Two houses, both alike in wealth, are the scenes of Annie Zaidi’s newest work, a novel. There is going to be civil strife, for there is already blood in the streets and the air is heavy with grudges that foretell new mutinies to come. Nevertheless, it would not be fair to make two households the central protagonists of a novel that is not exactly about a pair of star-crossed lovers. For one, the narrative is structured through the soliloquies of the dozen-odd protagonists, with the choral chapters of Class 10B, or letters to the editor of the local newspaper or the editor’s responses interspersed in between. And two, the central protagonist is more an impalpable zeitgeist—resentment and reprisal, perplexity and perturbation—that is and may soon spiral out to become in the novel, and perhaps outside it as well.

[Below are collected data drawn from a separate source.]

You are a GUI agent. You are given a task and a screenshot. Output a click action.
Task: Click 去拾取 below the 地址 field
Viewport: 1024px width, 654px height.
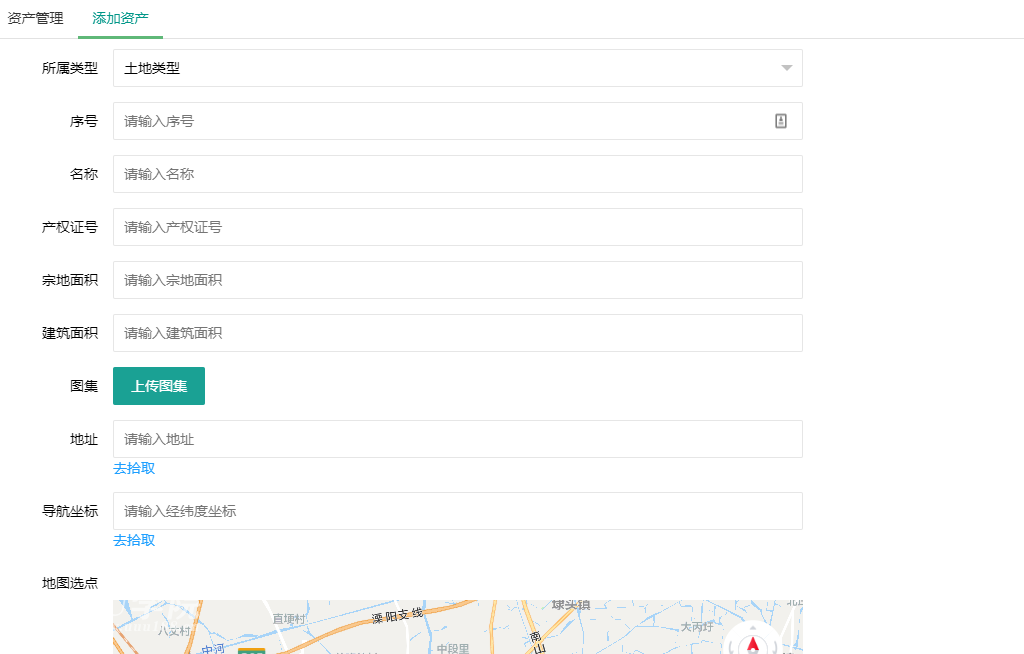point(134,468)
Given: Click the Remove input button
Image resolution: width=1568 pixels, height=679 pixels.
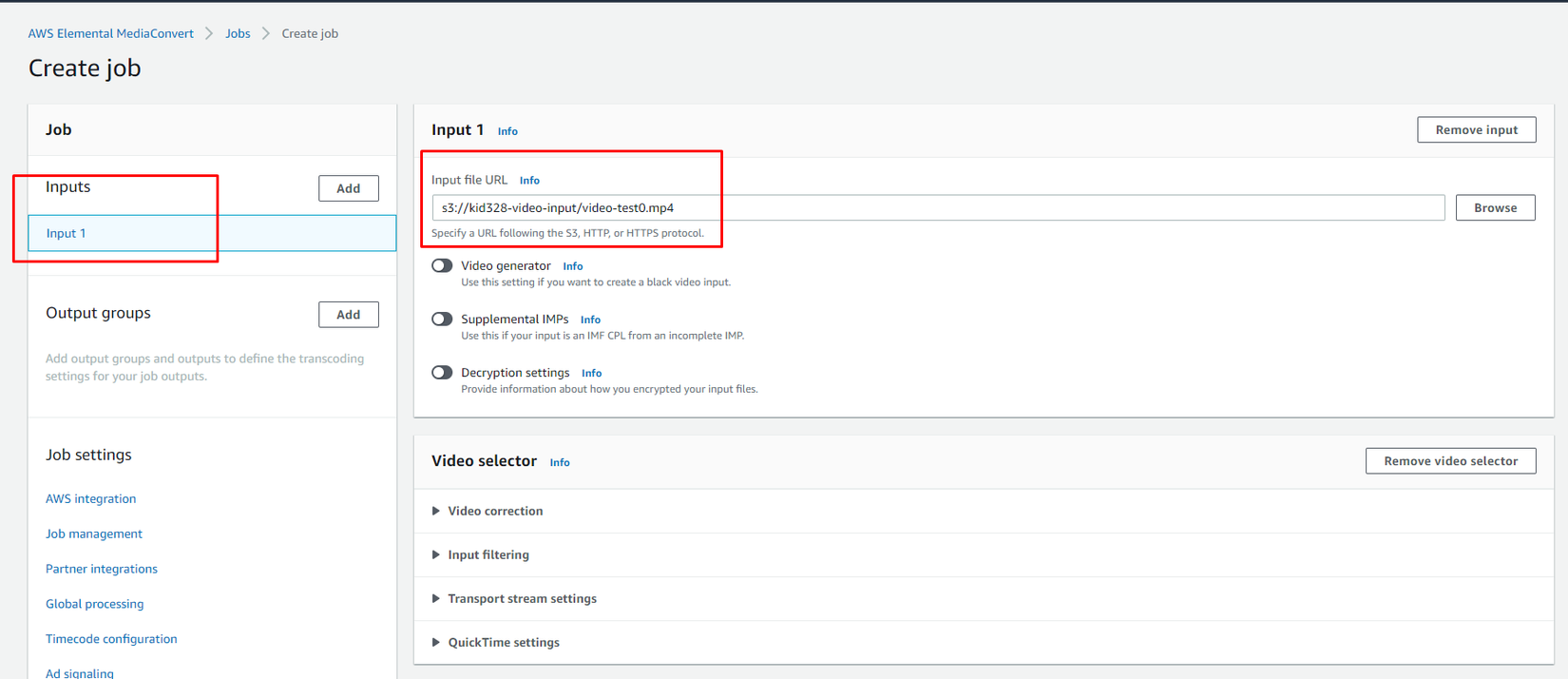Looking at the screenshot, I should point(1476,129).
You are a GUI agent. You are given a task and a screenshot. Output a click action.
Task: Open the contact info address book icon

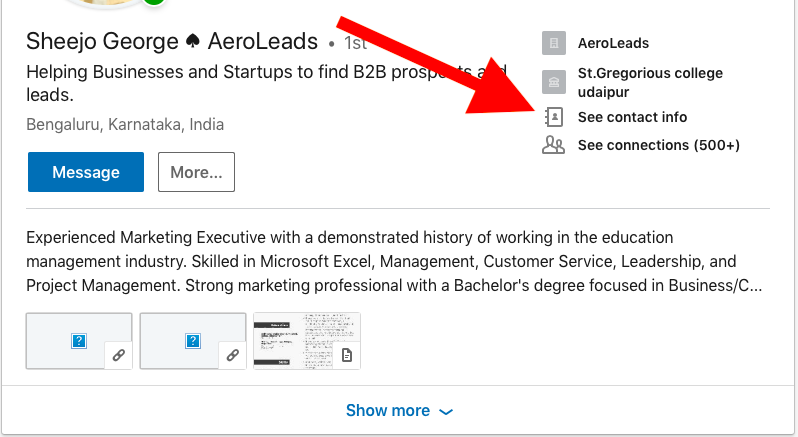tap(553, 117)
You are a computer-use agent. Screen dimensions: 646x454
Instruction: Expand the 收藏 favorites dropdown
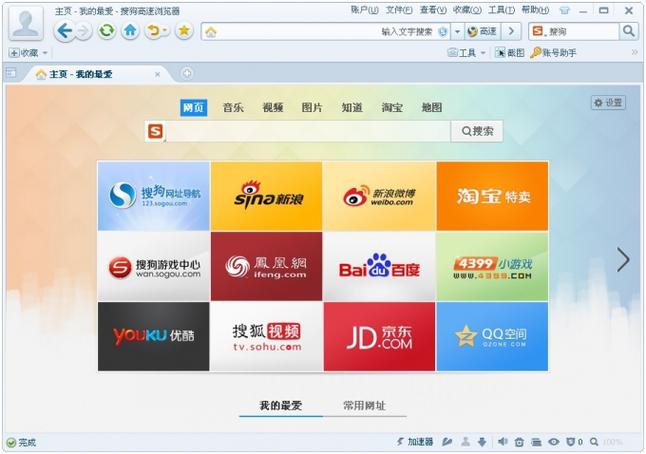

Zaidi sets her story in a small town of banana and coconut trees, pepper vines and family-owned estates that run on the labour of migrant workers. The town is full of talk about ‘[b]loody illegals’ who have ‘come across the border’. Their barefoot and half-naked bodies are ‘carved out of black wood’ (p. 81) and their spines ‘made of some different stuff’ pop out of their skin (p. 83). Sixty of them, muses Vinny, the son of one household, do the work of one hundred local workers during the planting season even though they are paid less. Then there are the ‘spoilt rotten’ local tribal labourers who keep moving through the forests and yet claim to be ‘indigenous’. To add insult to injury, Vinny’s thoughts roil over, the government has issued them poverty cards, old age pension cards, twenty-five kilos of free rice, free sugar and kerosene, free schools and lunch for their children. Vinny’s family also runs a homestay comprising six cottages, prospering on the labour of his wife, Bavna, who finds the foreign tourists ‘a pain’. As their obsession with immortalizing the mundane leads her to exclaim, ‘Oh dear lord … Ant, bee, spoon, plate, donkey, car, leaf, moon…They…point a camera at it’ (p. 59).